| Extract to read |
January 08, 2017

Electoral College: And, One More Thing …


Graceful Closure to MoveOn EC petition drive

Reply-To: "Michael Baer" <[email protected]>

A Remarkable Journey: Reflections of a MoveOn Petitioner    

Early January, 2017 Eight weeks ago, Donald Trump was elected president of the United States. The MoveOn petition that I had authored on a lazy afternoon in the summer of 2012 suddenly came roaring into significance. It gained a half million signatures to abolish the Electoral College (EC), in the first six days after the election.    I knew that such a petition, no matter how many signatures it received, would not be easily translated into successfully ending the EC. Since the Bill of Rights was approved in 1791, only 17 amendments have been successful and only two in the last 55 years. A supermajority of two-thirds of each house of Congress is required, and then it must be ratified within 7 years by three-fourths of all the various states. That means 34 Senators, or 13 states can block any amendment. I also learned that attempts to get rid of the EC have been tried numerous times. The greatest number of failed attempts to amend the constitution is this anachronism from our foundational document.

| Items |
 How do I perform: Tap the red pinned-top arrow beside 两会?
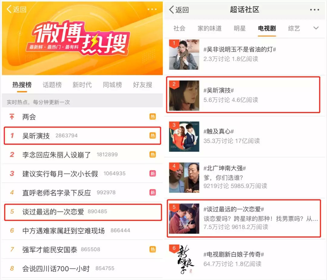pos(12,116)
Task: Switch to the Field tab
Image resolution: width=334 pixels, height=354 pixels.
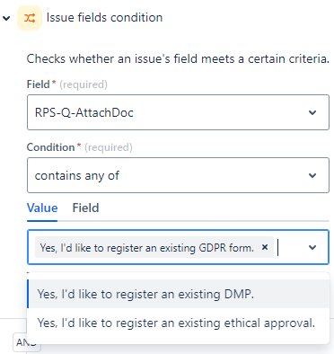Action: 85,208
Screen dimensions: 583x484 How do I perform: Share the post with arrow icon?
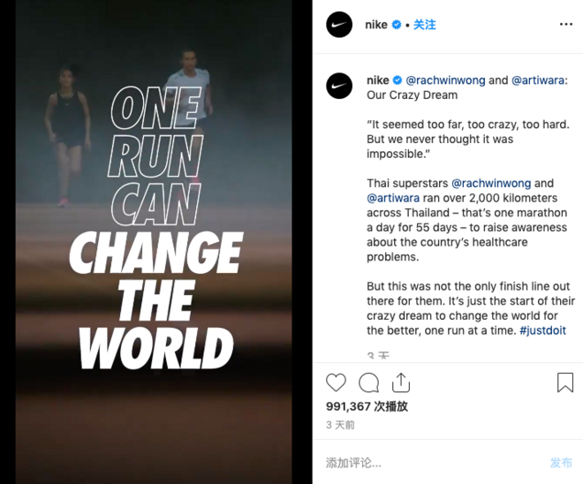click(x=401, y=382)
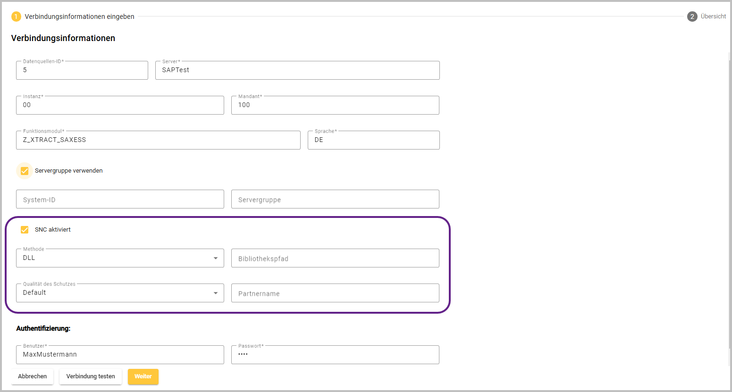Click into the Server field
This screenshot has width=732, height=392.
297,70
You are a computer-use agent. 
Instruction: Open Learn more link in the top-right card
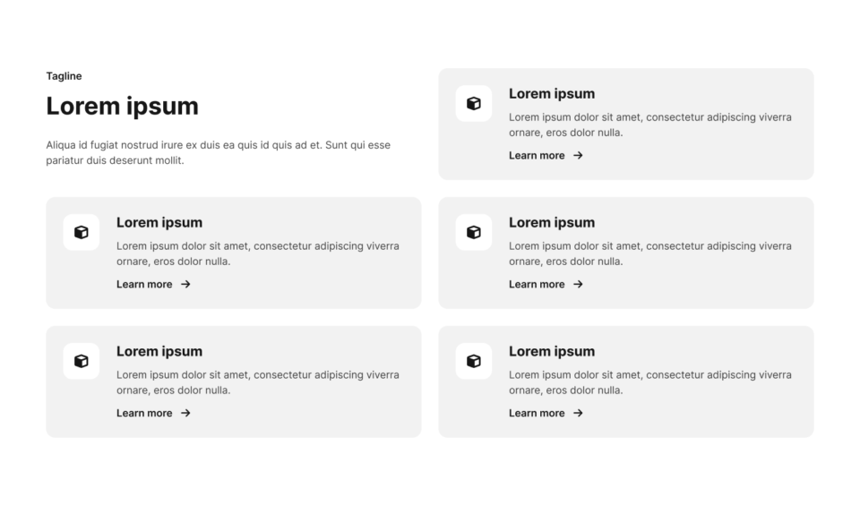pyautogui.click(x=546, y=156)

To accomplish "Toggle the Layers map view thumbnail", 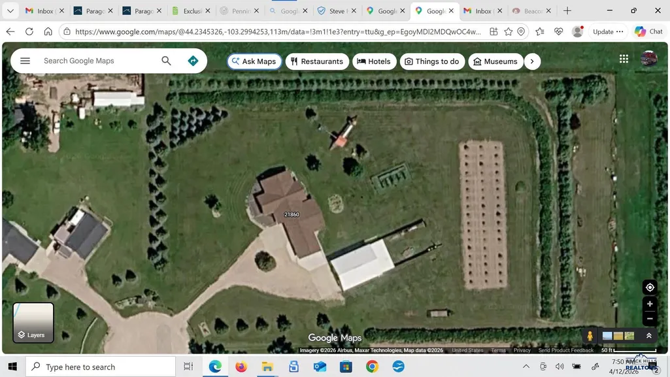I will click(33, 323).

| What you will do |
Please reproduce the Electoral College post above in full, word for word.

| Exercise result |
January 08, 2017

Electoral College: And, One More Thing …


Graceful Closure to MoveOn EC petition drive

Reply-To: "Michael Baer" <[email protected]>

A Remarkable Journey: Reflections of a MoveOn Petitioner    

Early January, 2017 Eight weeks ago, Donald Trump was elected president of the United States. The MoveOn petition that I had authored on a lazy afternoon in the summer of 2012 suddenly came roaring into significance. It gained a half million signatures to abolish the Electoral College (EC), in the first six days after the election.    I knew that such a petition, no matter how many signatures it received, would not be easily translated into successfully ending the EC. Since the Bill of Rights was approved in 1791, only 17 amendments have been successful and only two in the last 55 years. A supermajority of two-thirds of each house of Congress is required, and then it must be ratified within 7 years by three-fourths of all the various states. That means 34 Senators, or 13 states can block any amendment. I also learned that attempts to get rid of the EC have been tried numerous times. The greatest number of failed attempts to amend the constitution is this anachronism from our foundational document.